[EXERCISE OBJECTIVE] Lines of the listing below that contain the string "Delivery" are to be returned.

[RECORDS TO USE]

========

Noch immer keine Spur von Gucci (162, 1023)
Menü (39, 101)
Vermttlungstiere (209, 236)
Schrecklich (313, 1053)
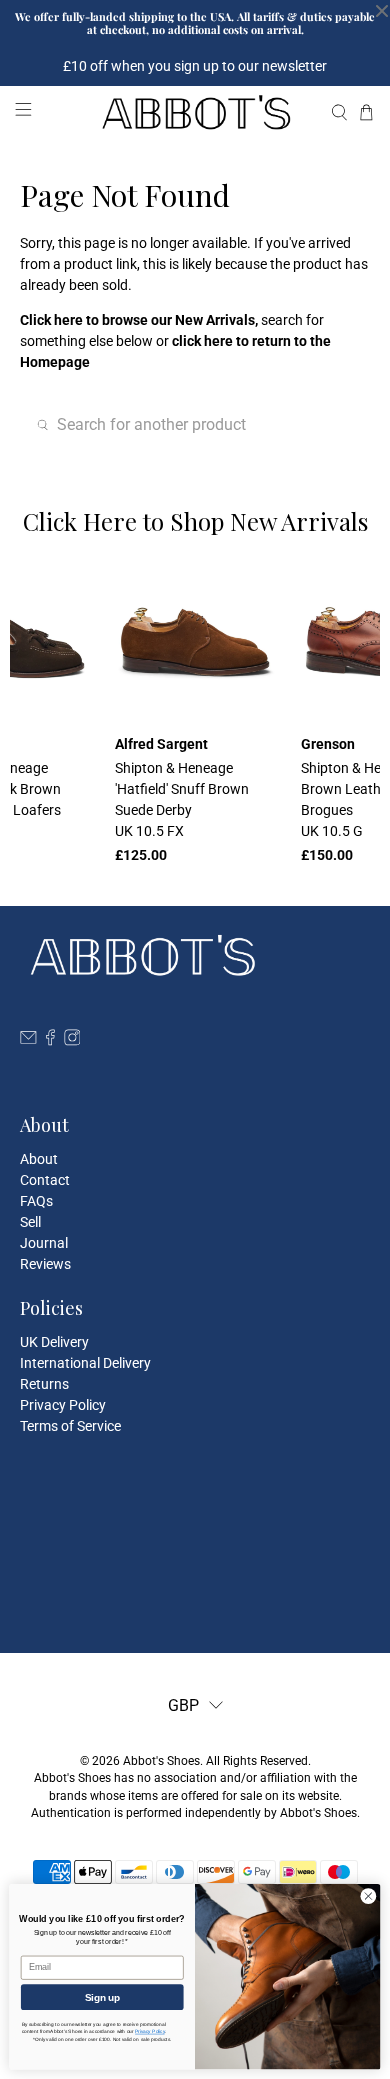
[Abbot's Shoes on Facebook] (50, 1041)
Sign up (102, 1997)
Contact (45, 1180)
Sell (30, 1222)
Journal (44, 1243)
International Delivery (85, 1363)
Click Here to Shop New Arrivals (195, 521)
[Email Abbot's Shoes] (28, 1041)
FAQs (36, 1201)
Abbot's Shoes (161, 1761)
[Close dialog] (368, 1896)
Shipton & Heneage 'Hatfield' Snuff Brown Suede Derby (182, 799)
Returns (44, 1384)
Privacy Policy (63, 1405)
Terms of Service (70, 1426)
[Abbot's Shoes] (195, 112)
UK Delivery (54, 1342)
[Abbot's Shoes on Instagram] (72, 1041)
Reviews (45, 1264)
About (39, 1159)
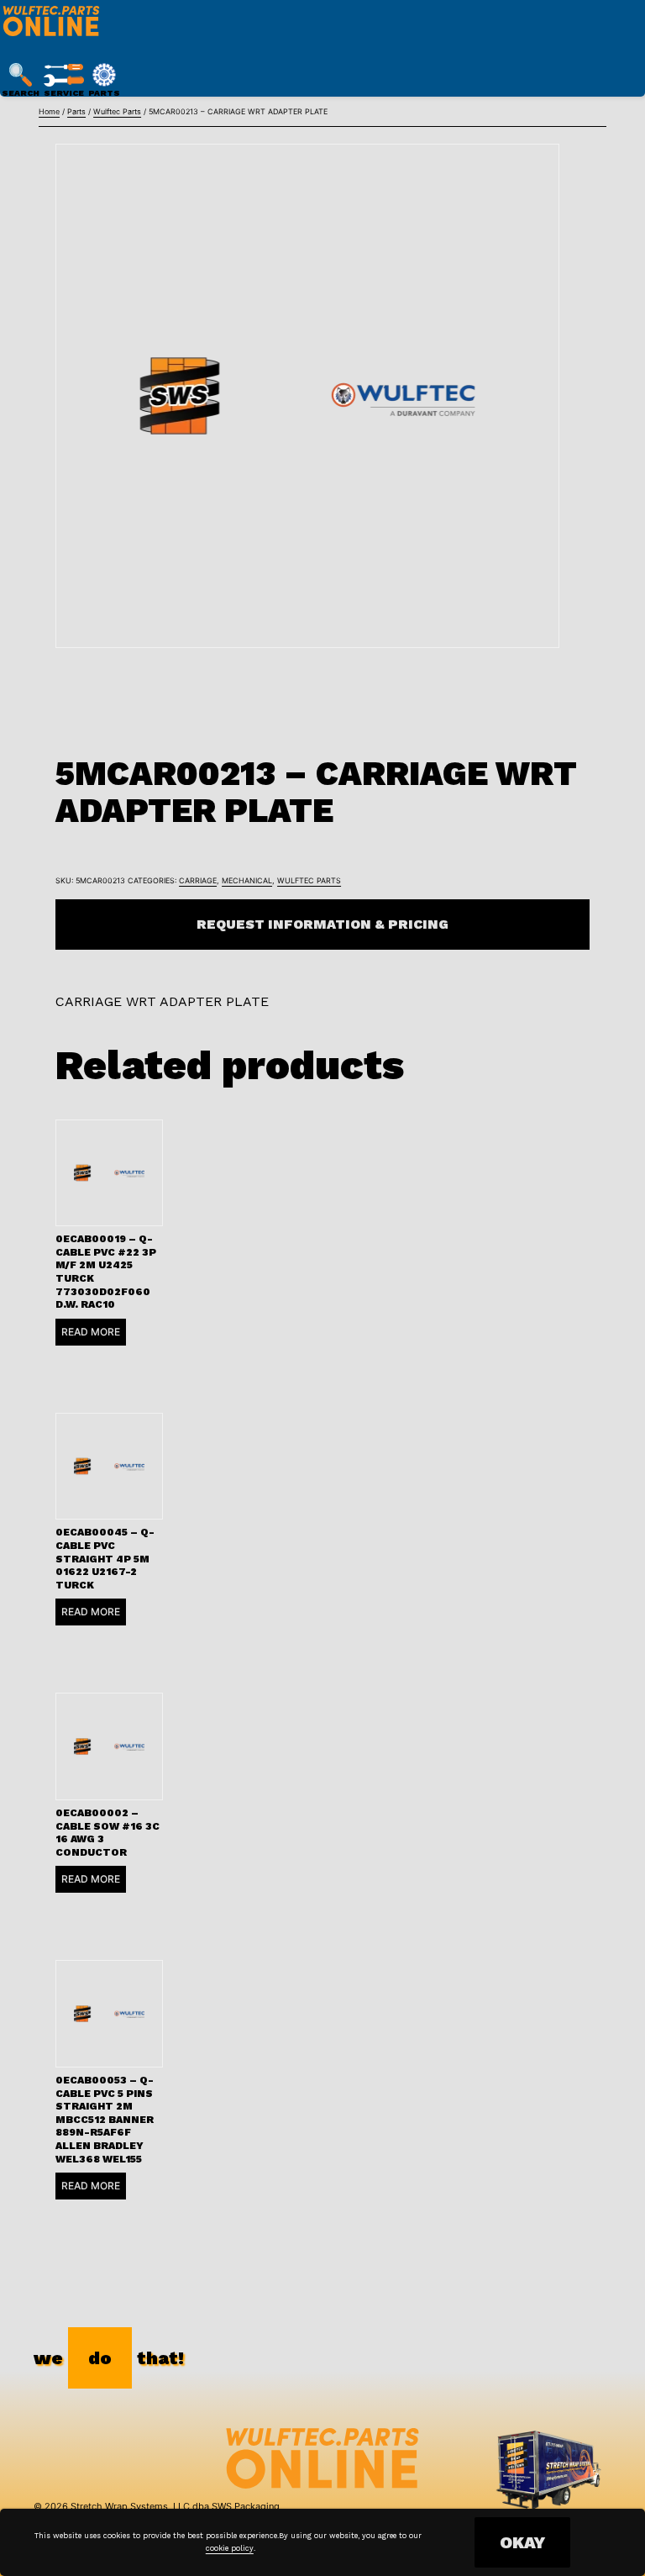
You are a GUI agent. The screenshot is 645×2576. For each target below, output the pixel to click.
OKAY (522, 2542)
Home (49, 111)
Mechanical (247, 880)
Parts (76, 111)
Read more (90, 1331)
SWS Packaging (246, 2506)
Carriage (198, 880)
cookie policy (230, 2548)
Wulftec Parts (117, 111)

========

[ANSWER TO THIS EXERCISE]
International Delivery (85, 1363)
UK Delivery (54, 1342)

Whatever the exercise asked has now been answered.